Pictures aside, restate the records below exactly as written.

* _Saved entries_:
◇ ◇ ◇

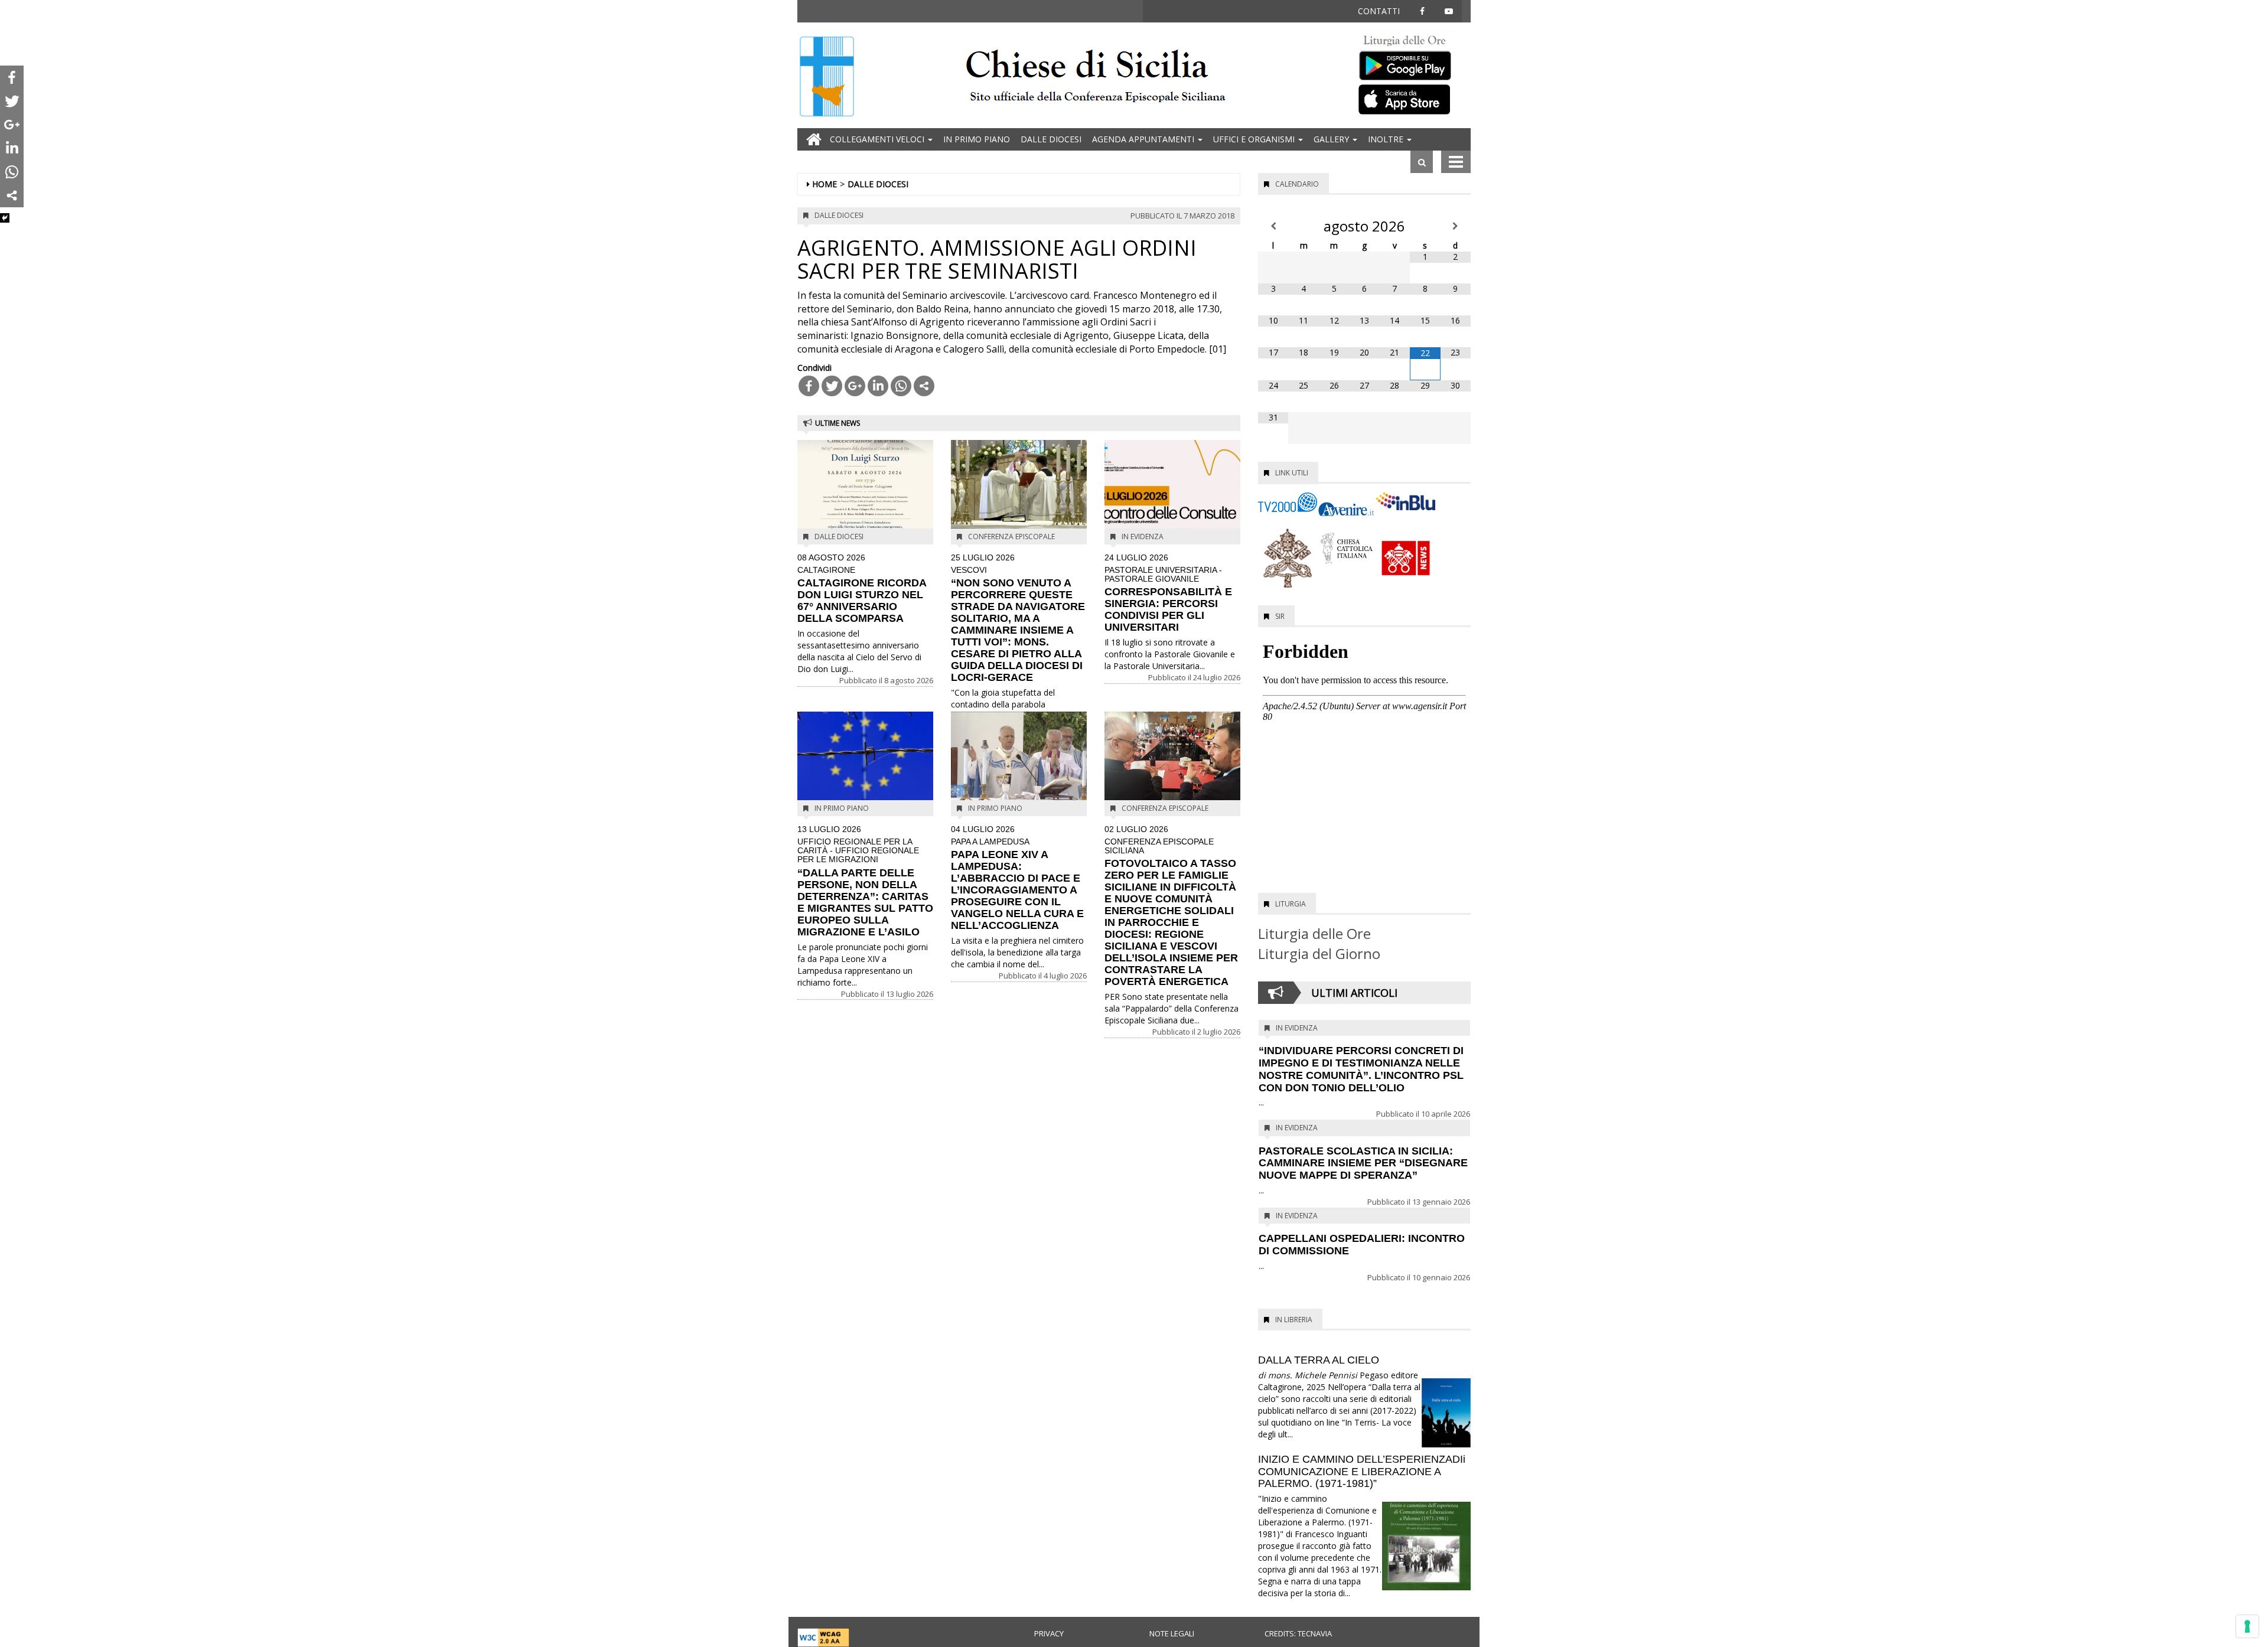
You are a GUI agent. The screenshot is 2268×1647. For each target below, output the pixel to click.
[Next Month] (1456, 226)
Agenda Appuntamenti (1144, 139)
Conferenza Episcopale (1011, 536)
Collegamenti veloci (878, 139)
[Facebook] (809, 386)
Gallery (1332, 139)
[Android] (1412, 63)
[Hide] (4, 218)
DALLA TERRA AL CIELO (1318, 1360)
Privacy (1049, 1633)
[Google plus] (855, 386)
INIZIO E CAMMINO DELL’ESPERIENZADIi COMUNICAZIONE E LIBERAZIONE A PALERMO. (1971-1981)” (1361, 1471)
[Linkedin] (878, 386)
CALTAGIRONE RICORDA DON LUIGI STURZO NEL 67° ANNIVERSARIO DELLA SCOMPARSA (861, 588)
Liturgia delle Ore (1314, 933)
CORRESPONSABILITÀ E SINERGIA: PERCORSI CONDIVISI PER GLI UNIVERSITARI (1168, 593)
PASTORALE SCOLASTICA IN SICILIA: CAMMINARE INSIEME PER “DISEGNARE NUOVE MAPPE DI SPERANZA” (1363, 1163)
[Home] (826, 77)
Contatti (1379, 11)
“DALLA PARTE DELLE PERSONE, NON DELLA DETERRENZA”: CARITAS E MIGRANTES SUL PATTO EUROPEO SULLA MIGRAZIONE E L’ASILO (865, 881)
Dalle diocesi (1051, 139)
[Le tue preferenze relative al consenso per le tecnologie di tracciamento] (2247, 1626)
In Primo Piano (976, 139)
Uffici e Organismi (1255, 139)
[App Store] (1412, 99)
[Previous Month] (1273, 226)
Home (824, 184)
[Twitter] (832, 386)
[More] (924, 386)
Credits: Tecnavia (1298, 1633)
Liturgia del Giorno (1319, 953)
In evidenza (1143, 536)
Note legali (1171, 1633)
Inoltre (1387, 139)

◇ ◇ ◇

* _Answer space_:
You are a GUI agent. The screenshot is 2268×1647. For each target below, output the pixel to click.
[Next Month] (1456, 226)
Agenda Appuntamenti (1144, 139)
Conferenza Episcopale (1011, 536)
Collegamenti veloci (878, 139)
[Facebook] (809, 386)
Gallery (1332, 139)
[Android] (1412, 63)
[Hide] (4, 218)
DALLA TERRA AL CIELO (1318, 1360)
Privacy (1049, 1633)
[Google plus] (855, 386)
INIZIO E CAMMINO DELL’ESPERIENZADIi COMUNICAZIONE E LIBERAZIONE A PALERMO. (1971-1981)” (1361, 1471)
[Linkedin] (878, 386)
CALTAGIRONE RICORDA DON LUIGI STURZO NEL 67° ANNIVERSARIO DELLA SCOMPARSA (861, 588)
Liturgia delle Ore (1314, 933)
CORRESPONSABILITÀ E SINERGIA: PERCORSI CONDIVISI PER GLI UNIVERSITARI (1168, 593)
PASTORALE SCOLASTICA IN SICILIA: CAMMINARE INSIEME PER “DISEGNARE NUOVE MAPPE DI SPERANZA” (1363, 1163)
[Home] (826, 77)
Contatti (1379, 11)
“DALLA PARTE DELLE PERSONE, NON DELLA DETERRENZA”: CARITAS E MIGRANTES SUL PATTO EUROPEO SULLA MIGRAZIONE E L’ASILO (865, 881)
Dalle diocesi (1051, 139)
[Le tue preferenze relative al consenso per le tecnologie di tracciamento] (2247, 1626)
In Primo Piano (976, 139)
Uffici e Organismi (1255, 139)
[App Store] (1412, 99)
[Previous Month] (1273, 226)
Home (824, 184)
[Twitter] (832, 386)
[More] (924, 386)
Credits: Tecnavia (1298, 1633)
Liturgia del Giorno (1319, 953)
In evidenza (1143, 536)
Note legali (1171, 1633)
Inoltre (1387, 139)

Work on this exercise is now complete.